> [Supplied data]:
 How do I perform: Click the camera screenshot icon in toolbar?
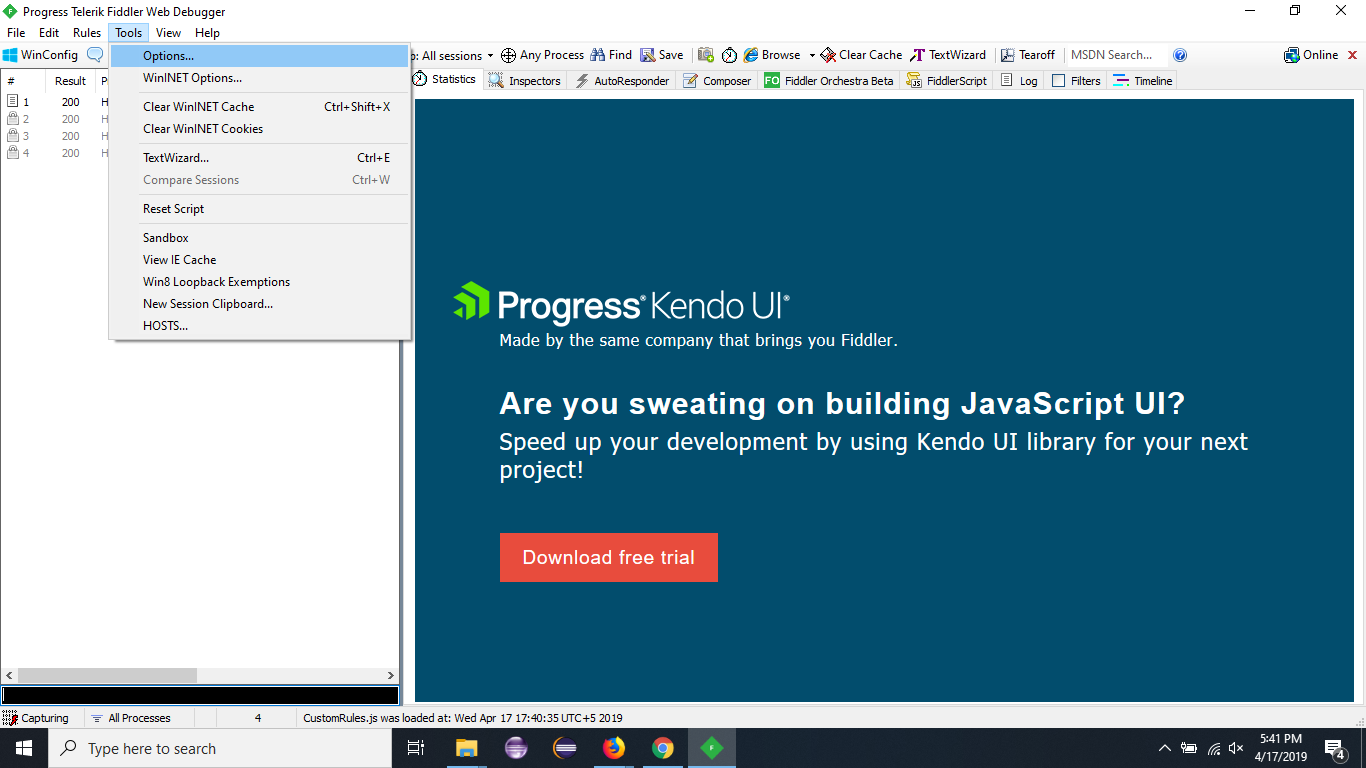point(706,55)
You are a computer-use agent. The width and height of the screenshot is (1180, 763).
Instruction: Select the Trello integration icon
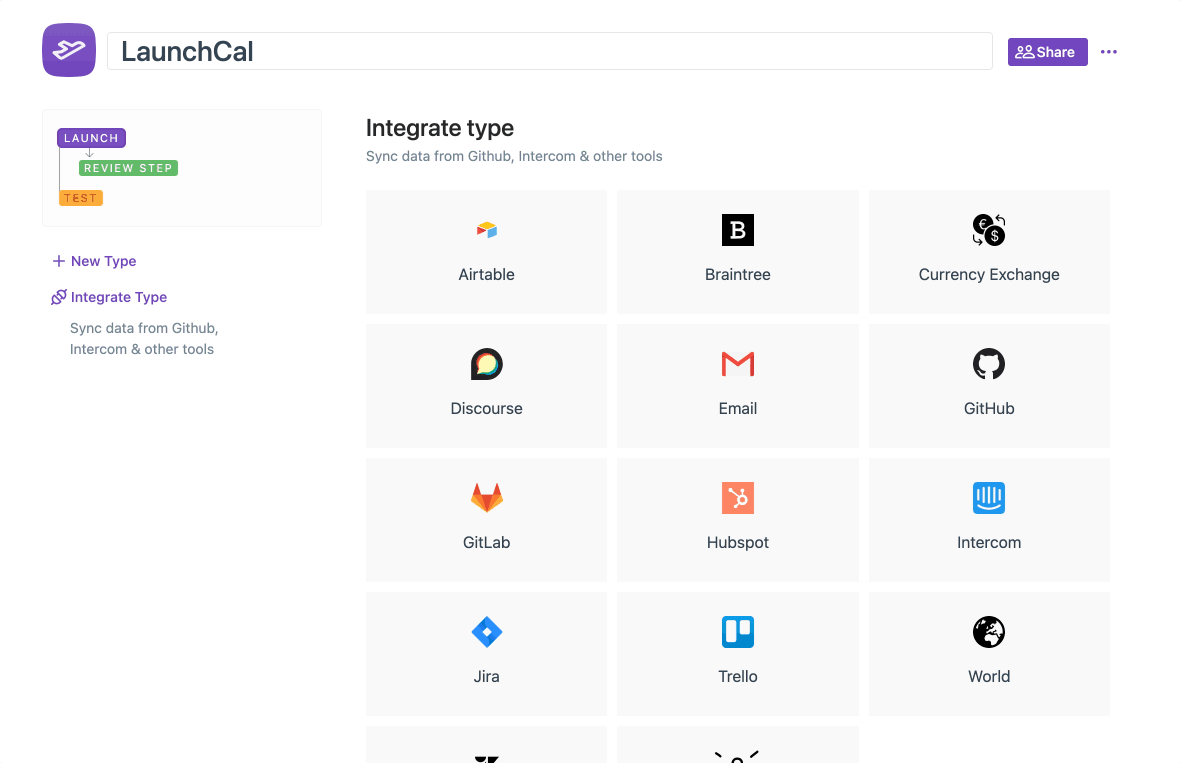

...

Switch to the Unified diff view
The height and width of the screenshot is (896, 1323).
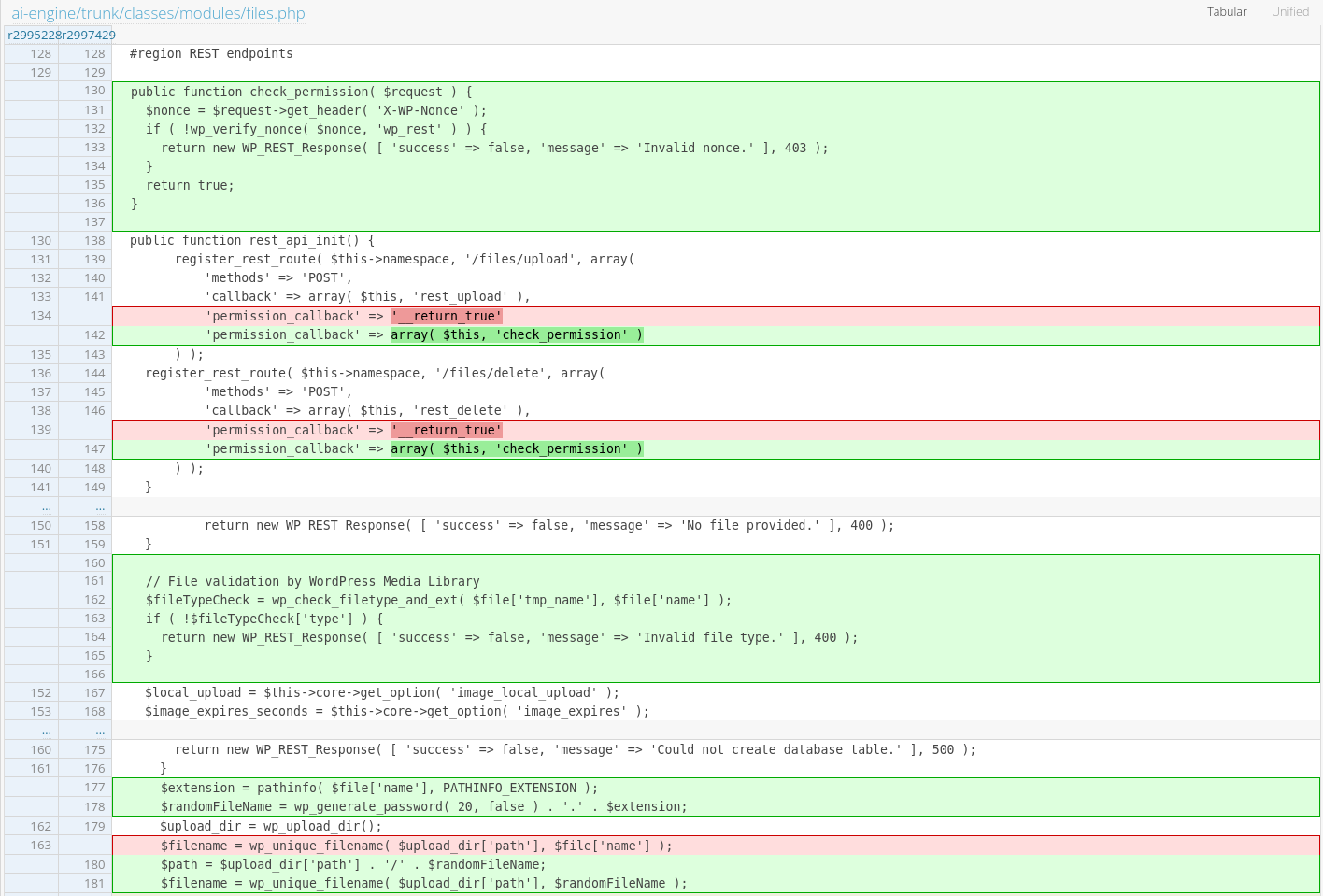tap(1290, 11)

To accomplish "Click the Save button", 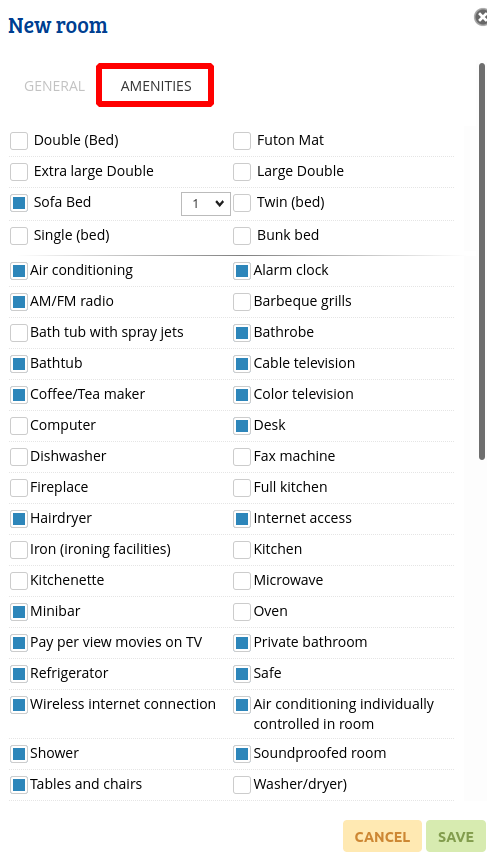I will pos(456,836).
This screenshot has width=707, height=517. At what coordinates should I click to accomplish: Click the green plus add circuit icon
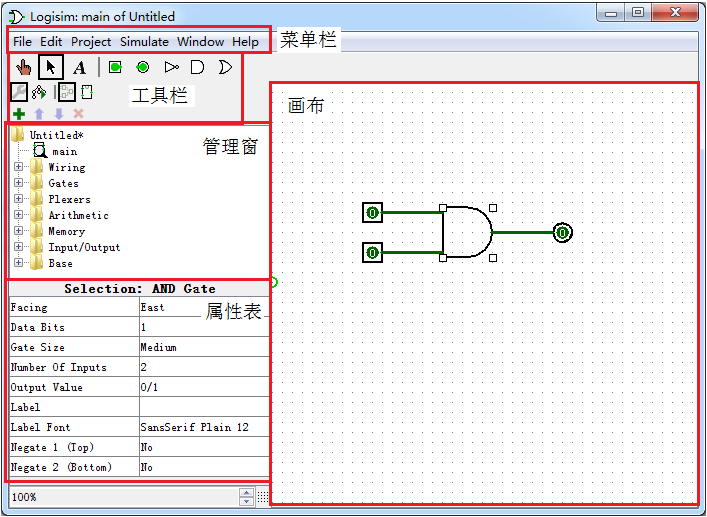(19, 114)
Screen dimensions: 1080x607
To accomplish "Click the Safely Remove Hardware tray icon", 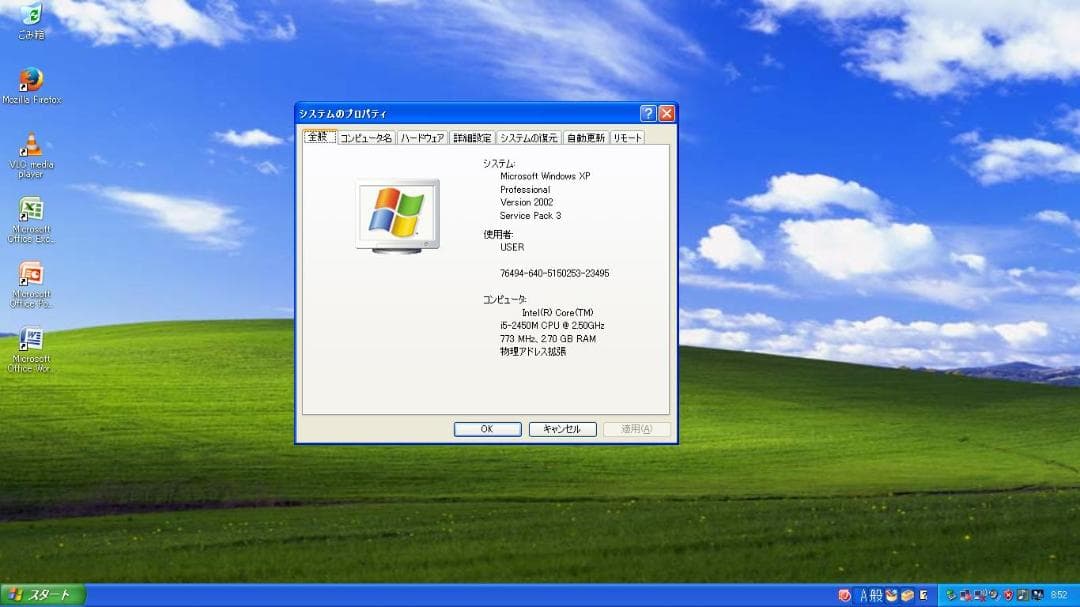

> [Required action]: Between and including the line above that contains "How do I perform: Click" and the line that contains "Instruction: Select the", restate every line word for word. Pictures stay out.

> [Written solution]:
 How do I perform: Click the camera screenshot icon in toolbar?
point(706,55)
You are a computer-use agent. The width and height of the screenshot is (1180, 763).
Instruction: Select the Trello integration icon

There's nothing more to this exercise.